▶ Your task
Anywhere the string "agent" shows up in the listing below, copy the line it is in.

▶ Supplied records
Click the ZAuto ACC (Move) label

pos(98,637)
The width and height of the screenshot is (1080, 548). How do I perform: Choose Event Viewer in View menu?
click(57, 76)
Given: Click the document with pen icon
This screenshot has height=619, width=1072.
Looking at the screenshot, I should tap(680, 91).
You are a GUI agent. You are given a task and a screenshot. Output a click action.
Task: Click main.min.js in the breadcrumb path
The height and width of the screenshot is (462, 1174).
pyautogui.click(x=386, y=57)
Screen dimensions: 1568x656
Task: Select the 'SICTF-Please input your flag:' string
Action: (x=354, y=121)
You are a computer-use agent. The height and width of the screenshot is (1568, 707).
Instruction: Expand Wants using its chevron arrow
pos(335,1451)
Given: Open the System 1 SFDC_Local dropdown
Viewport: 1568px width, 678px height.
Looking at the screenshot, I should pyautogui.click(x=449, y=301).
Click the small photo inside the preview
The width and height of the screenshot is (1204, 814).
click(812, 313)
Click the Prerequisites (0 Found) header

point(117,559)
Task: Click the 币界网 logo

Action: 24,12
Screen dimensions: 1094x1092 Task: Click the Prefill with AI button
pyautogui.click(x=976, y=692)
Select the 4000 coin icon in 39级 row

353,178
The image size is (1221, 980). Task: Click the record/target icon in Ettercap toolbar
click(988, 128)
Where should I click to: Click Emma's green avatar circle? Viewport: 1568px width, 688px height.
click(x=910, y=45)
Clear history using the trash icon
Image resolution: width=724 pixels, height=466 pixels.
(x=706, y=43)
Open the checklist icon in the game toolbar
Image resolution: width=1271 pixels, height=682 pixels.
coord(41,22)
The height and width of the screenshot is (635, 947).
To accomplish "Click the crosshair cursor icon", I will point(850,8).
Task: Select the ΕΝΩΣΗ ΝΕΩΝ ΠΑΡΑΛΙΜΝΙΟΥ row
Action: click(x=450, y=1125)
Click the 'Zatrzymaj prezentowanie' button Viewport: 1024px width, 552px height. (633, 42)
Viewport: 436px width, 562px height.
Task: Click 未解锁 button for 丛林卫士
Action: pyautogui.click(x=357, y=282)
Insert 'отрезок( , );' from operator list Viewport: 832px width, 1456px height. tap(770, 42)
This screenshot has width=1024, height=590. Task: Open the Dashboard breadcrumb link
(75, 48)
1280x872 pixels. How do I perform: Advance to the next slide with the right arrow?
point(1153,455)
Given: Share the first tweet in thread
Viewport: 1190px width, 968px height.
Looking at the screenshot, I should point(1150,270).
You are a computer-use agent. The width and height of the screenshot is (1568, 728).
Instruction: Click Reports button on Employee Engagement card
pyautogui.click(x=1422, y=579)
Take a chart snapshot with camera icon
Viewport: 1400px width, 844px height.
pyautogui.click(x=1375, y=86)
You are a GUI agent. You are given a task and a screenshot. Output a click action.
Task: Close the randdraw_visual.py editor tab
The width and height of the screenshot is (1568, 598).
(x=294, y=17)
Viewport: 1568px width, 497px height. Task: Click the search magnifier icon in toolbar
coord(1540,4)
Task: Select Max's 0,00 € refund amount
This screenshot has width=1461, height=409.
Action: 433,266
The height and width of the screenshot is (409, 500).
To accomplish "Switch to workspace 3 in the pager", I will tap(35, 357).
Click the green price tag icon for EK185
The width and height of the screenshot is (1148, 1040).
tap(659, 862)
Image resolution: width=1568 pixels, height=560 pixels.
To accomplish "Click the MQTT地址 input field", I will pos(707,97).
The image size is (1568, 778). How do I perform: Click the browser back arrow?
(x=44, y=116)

▶ Problem solution
You are a GUI agent. You are given a task and a screenshot. Output a click action.
You are a computer-use agent. The height and width of the screenshot is (1568, 707).
You are a computer-use agent. The width and height of the screenshot is (1568, 728).
You are a GUI agent. You are given a task and a screenshot. Output a click action.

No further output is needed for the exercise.